I've found a great as-is home that is actually in pretty good shape. The problem is it needs the roof replaced. Is it possible to get a loan that will cover the new roof?


	There is a loan that certainly would cover a new roof. 
	The Federal Housing Administration offers a loan called the 203(k) that allows you to include your renovation costs in your mortgage. So, you borrow the price of your home and the estimated cost of repairs. You then must pay a down payment that is based on the full amount.
	To qualify for this loan you need a credit score of 640 or higher and a maximum debt-to-income ratio of 43 percent. That includes the new monthly payment you'll be making. The loan also has to be at or below the maximum limit for FHA loans in your area.
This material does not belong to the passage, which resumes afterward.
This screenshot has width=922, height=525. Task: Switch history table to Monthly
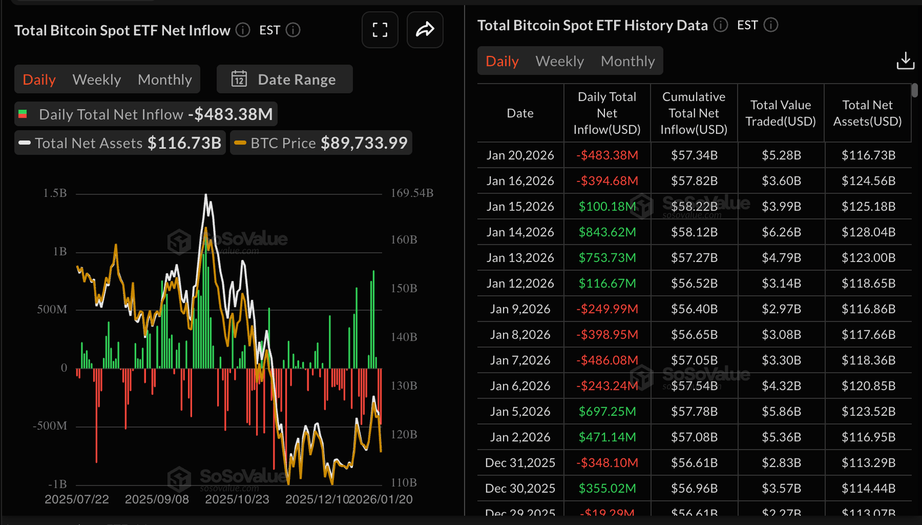coord(627,61)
This varies but can be up to $417,500.
	If you are looking at just repairing the roof, you might qualify for a streamlined 203(k) loan. These loans cap the cost of repairs at $35,000.
	If you want to make more complicated repairs to structure or even room additions, a regular 203(k) loan might be for you. It won't cover fancy items like a swimming pool, though.
	Like all FHA loans, these require you to pay mortgage insurance for 11 years or even the entire length of the loan.  That means higher payments than a conventional loan. You'll get a higher interest rate and be hit with some extra fees.
	These are also not quick deals. The paperwork takes time and you will be required to detail the work that needs to be done, sometimes even with architectural drawings.
	Your best bet for this kind of loan is to have reasonable repairs that can be started within 30 days of your loan closing and finished within six months.